L’Assemblée nationale a adopté le 27 mars un texte de loi visant à lutter contre les ingérences étrangères. Dans l’hémicycle, le député Jean-Philippe Tanguy, président délégué du groupe Rassemblement national, a dénoncé le manque d’ambition du texte ainsi que le double standard du camp présidentiel à l’égard des ingérences américaines en France.
«Vous ne voulez pas lutter contre la corruption, vous ne voulez pas lutter contre la pourriture, parce que la pourriture est au cœur de votre système !», a lancé le 27 mars à l’Assemblée nationale le député de la Somme et président délégué du groupe Rassemblement national (RN) au Palais Bourbon, Jean-Philippe Tanguy.
La montagne de manipulations sur les ingérences accouche d’une souris ridicule, une loi incapable de lutter contre les ingérences étrangères.

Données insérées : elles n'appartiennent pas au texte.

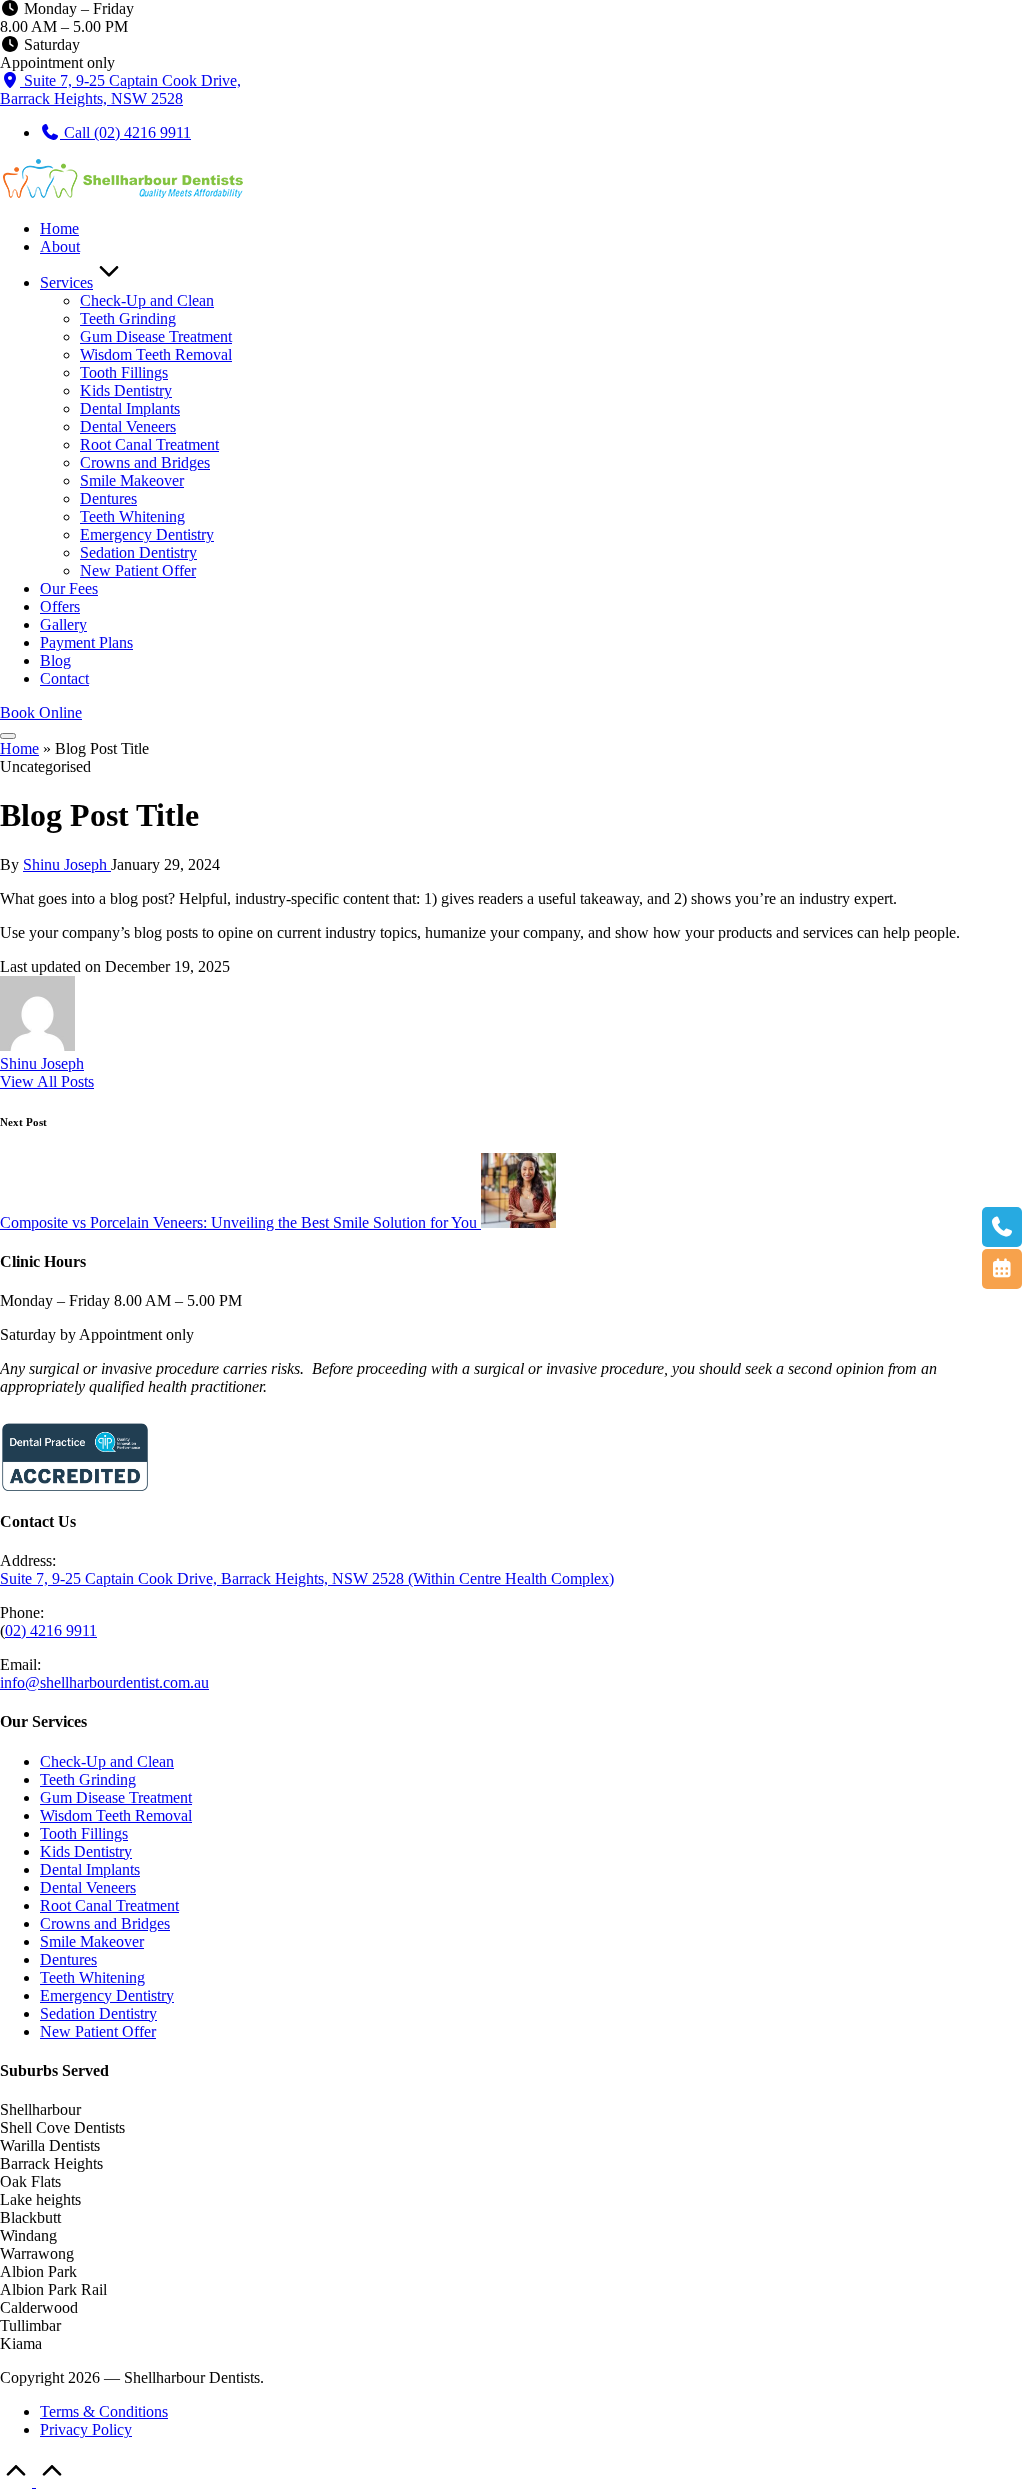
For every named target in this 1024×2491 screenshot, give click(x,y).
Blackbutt (30, 2217)
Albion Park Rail (53, 2289)
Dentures (68, 1959)
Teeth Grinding (88, 1779)
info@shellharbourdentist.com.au (104, 1682)
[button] (41, 712)
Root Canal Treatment (109, 1905)
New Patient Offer (98, 2031)
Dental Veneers (88, 1887)
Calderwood (39, 2307)
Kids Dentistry (86, 1851)
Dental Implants (90, 1869)
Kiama (21, 2343)
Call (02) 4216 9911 (125, 132)
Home (19, 748)
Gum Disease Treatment (116, 1797)
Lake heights (40, 2199)
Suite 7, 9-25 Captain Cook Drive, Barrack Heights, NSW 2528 (120, 89)
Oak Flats (30, 2181)
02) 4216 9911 (51, 1630)
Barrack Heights (51, 2163)
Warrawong (37, 2253)
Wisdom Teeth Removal (116, 1815)
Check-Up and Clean (107, 1761)
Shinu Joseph (42, 1063)
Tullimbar (30, 2325)
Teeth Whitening (92, 1977)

La Macronie n’est qu’hypocrisie. Elle ne peut pas lutter contre les ingérences, car la corruption est au cœur de son système ! pic.twitter.com/giiAK6uFsb
— Jean-Philippe Tanguy Ⓜ️ (@JphTanguy) March 27, 2024
La chambre basse du Parlement français a adopté le même jour, par 171 voix contre 25, en première lecture, une proposition de loi visant à «prévenir les ingérences étrangères», avec la création d’un registre national de l’influence, la possibilité de geler des avoirs financiers et une extension controversée d’un dispositif de surveillance algorithmique pour l’heure circonscrit à la lutte antiterroriste.
Le rapporteur du texte, le député Renaissance de la Vienne Sacha Houlié, membre de la délégation parlementaire au renseignement (DPR), avait justifié la nécessité de ce projet de loi par les récentes cyberattaques contre plusieurs ministères, revendiqués par différents groupes de hackers prétendument «islamistes» et «pro-russes», ou encore par l’affaire des étoiles de David bleues peintes sur des immeubles de la région parisienne fin octobre. Suite à cet événement, les autorités françaises avaient crié à l’«opération ingérence numérique russe», non sans provoquer l’indignation de Moscou qui avait dénoncé des accusations «totalement scandaleuses» et «stupides».
L’un des amendements au projet de loi, exigeant la déclaration des financements étrangers des think tanks, a été porté par le député et porte-parole de Renaissance Benjamin Haddad. Jusqu’à son élection en juin 2022, celui-ci était directeur Europe de l’Atlantic Council, un think tank basé à Washington dont la principale mission demeure de promouvoir la coopération entre l’Amérique du Nord et l’Europe.
Du côté du RN, on pointe du doigt un texte qui manque d’ambition. Une «petite loi, que vos montagnes de mensonges accouchent de cette souris ridicule qui ne servira à rien», a dénoncé Jean-Philippe Tanguy, qui épingle également le deux poids deux mesures du camp présidentiel. Le député RN met ainsi en parallèle l’attitude de ses homologues de la majorité, qui passeraient leur «temps à parler des ingérences étrangères» et à faire «le tour des médias, pour faire peur aux Français aux élections, pour dénoncer les oppositions» avec leur passivité face à certains pays, notamment les États-Unis.
«Vous n’avez aucun principe»
Jean-Philippe Tanguy met en avant le cas de Frédéric Pierucci, ex-cadre dirigeant d’Alstom, incarcéré plus de deux ans dans une prison de haute sécurité aux États-Unis d’où il a servi d’otage dans les négociations ayant abouti au démantèlement du groupe français au profit de l’américain General Electric. «Il n’y en a pas un seul, ici, qui était élu en 2015, qui a levé le petit doigt», a lancé le député RN à ses homologues du camp présidentiel. «Vous n’en avez rien à faire que Julian Assange, qui a alerté la presse occidentale, soit retenu dans des conditions inhumaines, des conditions qu’on accepterait pour personne d’autre, mais vous les acceptez pour les États-Unis, car vous n’avez aucun principe», a-t-il poursuivi.
«Et, peut-être qu’un jour nous aurons la vérité d’Alstom, peut-être qu’un jour le parquet national financier pourra établir si oui ou non monsieur Macron a été un agent des États-Unis pour vendre Alstom, […] pour liquider Technip et Lafarge», a-t-il enchéri, sous les réactions indignées des députés Renaissance.
Le projet de loi doit désormais être examiné par le Sénat. Le feu vert de la chambre haute mènerait à l’adoption immédiate du texte, sans navette parlementaire. En effet, le gouvernement a engagé le 20 mars la procédure accélérée, soulignait le 26 mars Libération. «C’est le Quai d’Orsay, très actif sur le sujet, qui en assumera le portage gouvernemental, via la présence dans l’hémicycle de Jean-Noël Barrot, ministre délégué chargé de l’Europe auprès de Stéphane Séjourné», relatait le quotidien français.